MATERIAL PROVIDED section start
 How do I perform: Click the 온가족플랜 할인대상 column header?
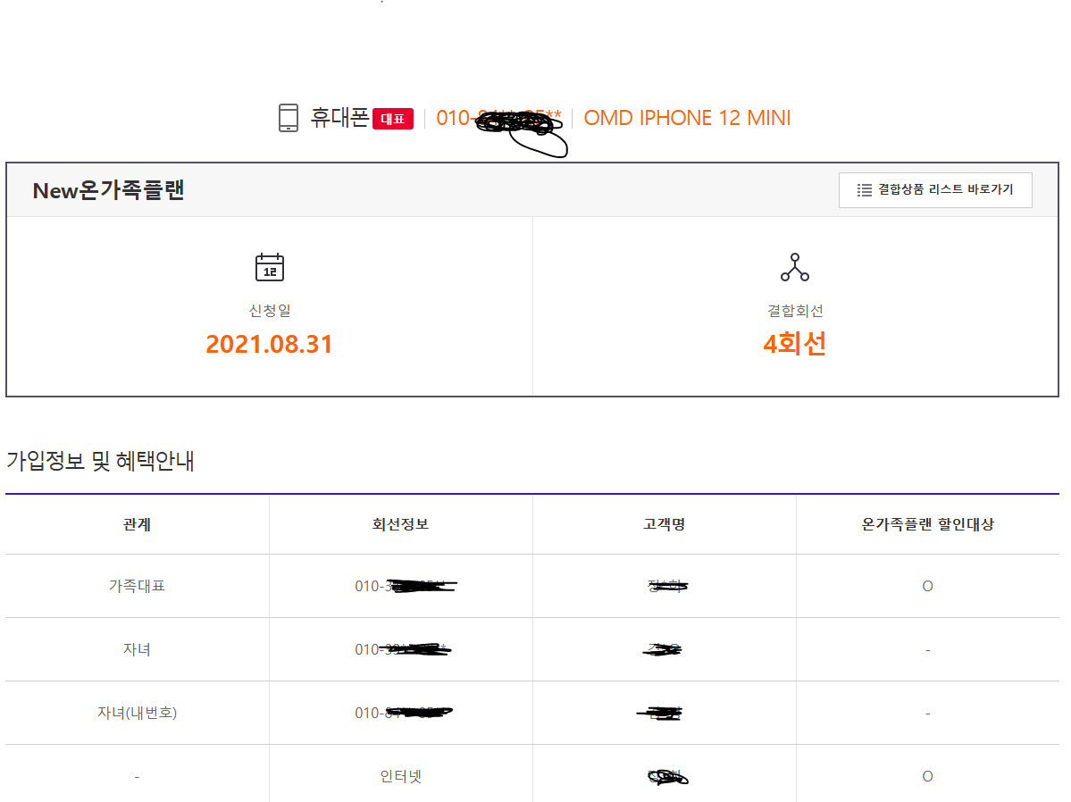tap(927, 524)
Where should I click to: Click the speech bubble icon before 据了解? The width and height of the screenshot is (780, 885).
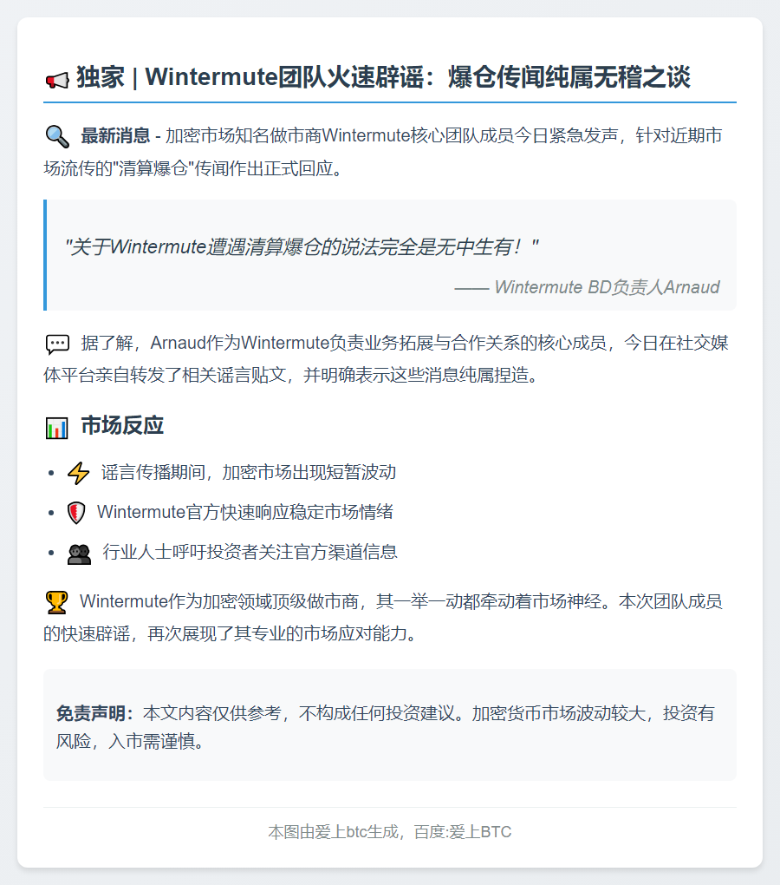(x=57, y=344)
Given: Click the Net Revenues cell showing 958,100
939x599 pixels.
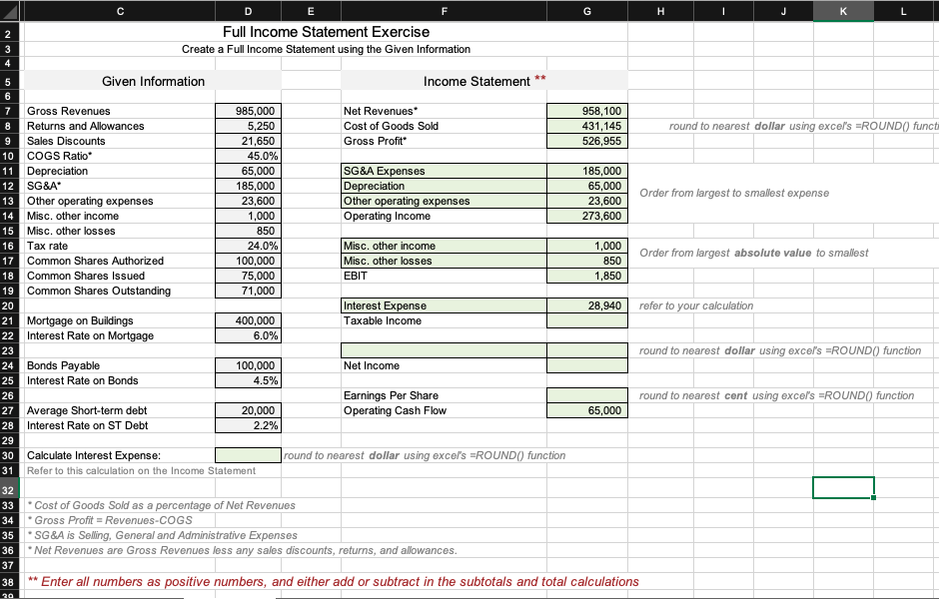Looking at the screenshot, I should pos(586,111).
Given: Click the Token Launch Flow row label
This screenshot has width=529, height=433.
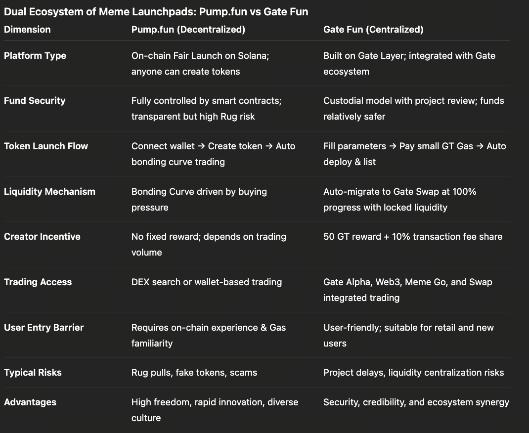Looking at the screenshot, I should pos(46,146).
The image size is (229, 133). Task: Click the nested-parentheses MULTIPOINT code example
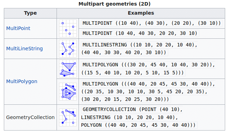152,23
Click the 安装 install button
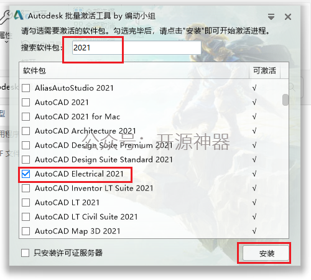Image resolution: width=311 pixels, height=280 pixels. [266, 253]
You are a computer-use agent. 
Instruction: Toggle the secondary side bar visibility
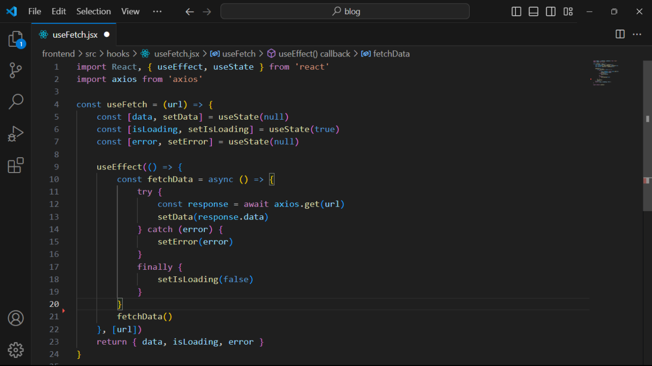(x=551, y=12)
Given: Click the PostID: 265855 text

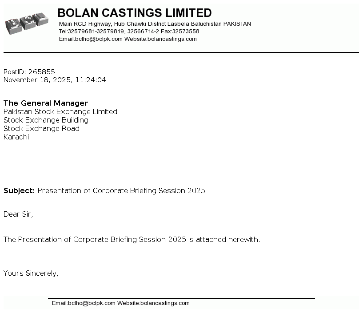Looking at the screenshot, I should (x=29, y=72).
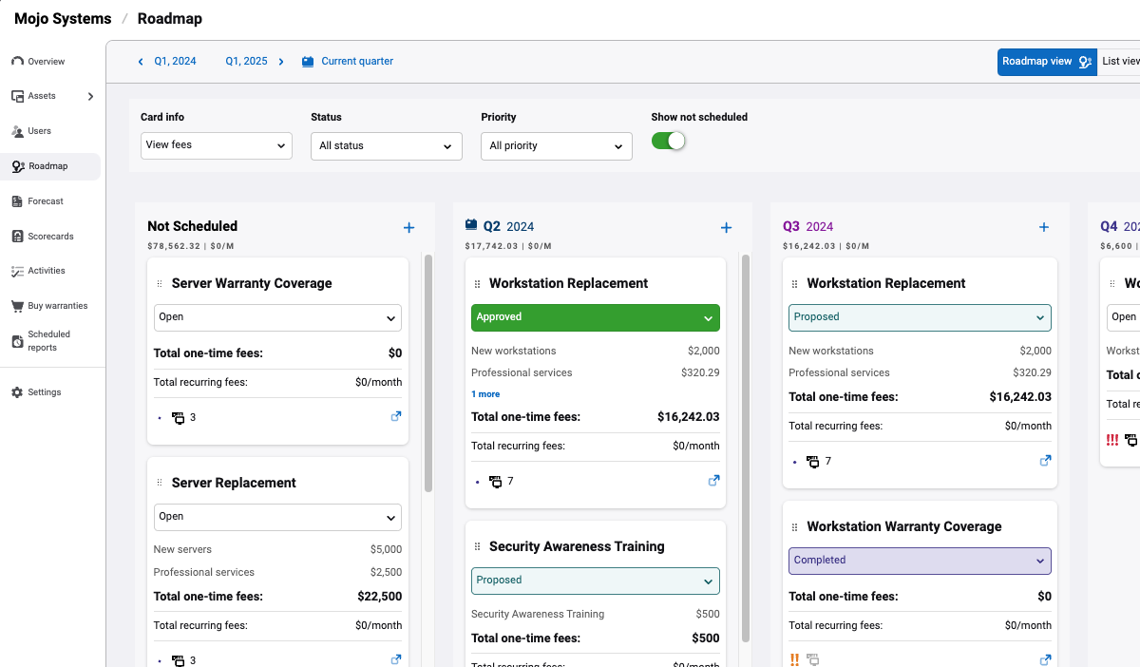The height and width of the screenshot is (667, 1140).
Task: Click the Scheduled reports clock icon
Action: click(16, 339)
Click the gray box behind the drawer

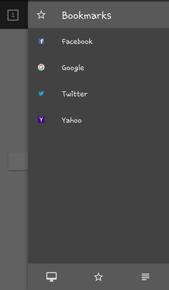(18, 161)
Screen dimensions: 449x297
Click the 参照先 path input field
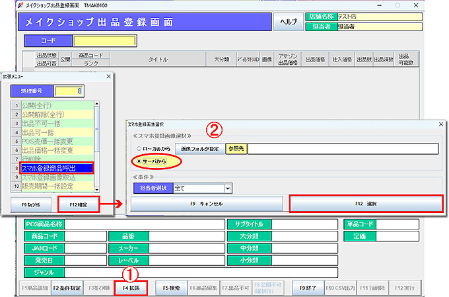coord(343,149)
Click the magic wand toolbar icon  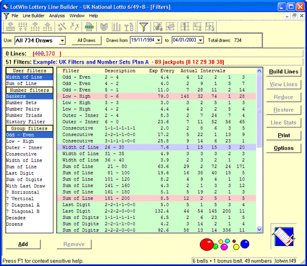click(63, 27)
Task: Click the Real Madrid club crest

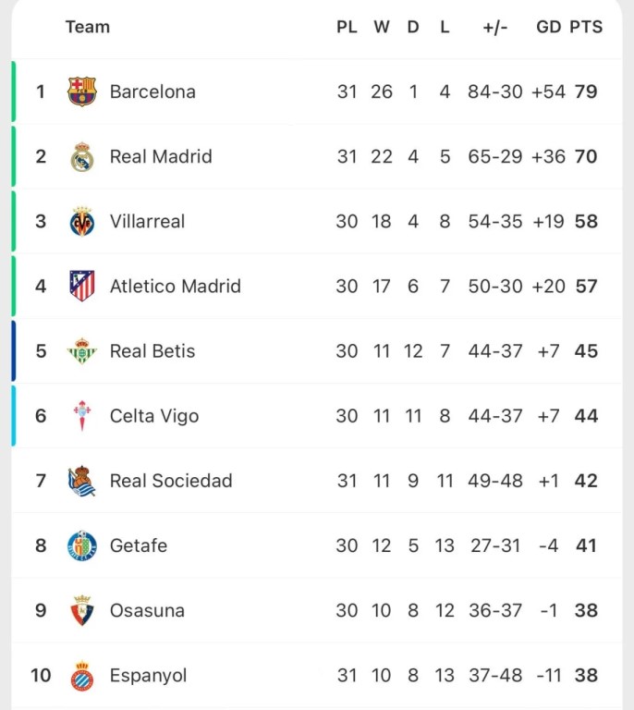Action: [82, 157]
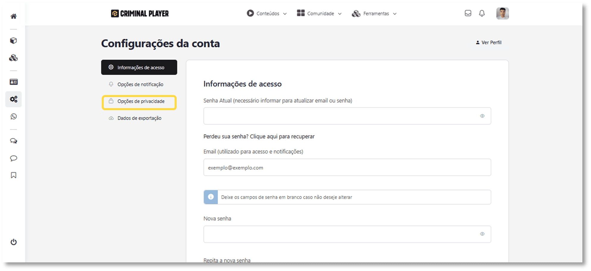The width and height of the screenshot is (591, 271).
Task: Open the notifications bell in header
Action: coord(482,13)
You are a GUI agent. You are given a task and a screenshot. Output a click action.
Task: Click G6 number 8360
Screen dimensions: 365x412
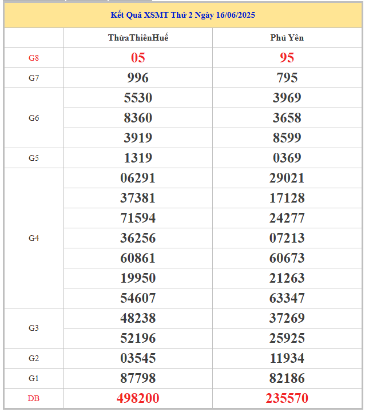(x=138, y=118)
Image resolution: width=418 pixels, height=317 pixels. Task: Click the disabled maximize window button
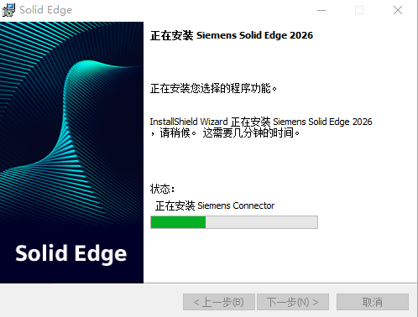click(x=359, y=10)
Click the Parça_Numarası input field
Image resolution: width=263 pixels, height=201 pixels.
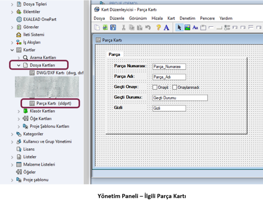tap(169, 67)
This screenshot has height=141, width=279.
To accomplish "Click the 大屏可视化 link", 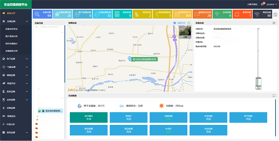I will pyautogui.click(x=253, y=4).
MATERIAL PROVIDED section end
◆ **REQUIREMENT**: Look through the records above for the word "agent". Report how many lines contain it, as a bare number.

◆ **SOLVED PROBLEM**: 2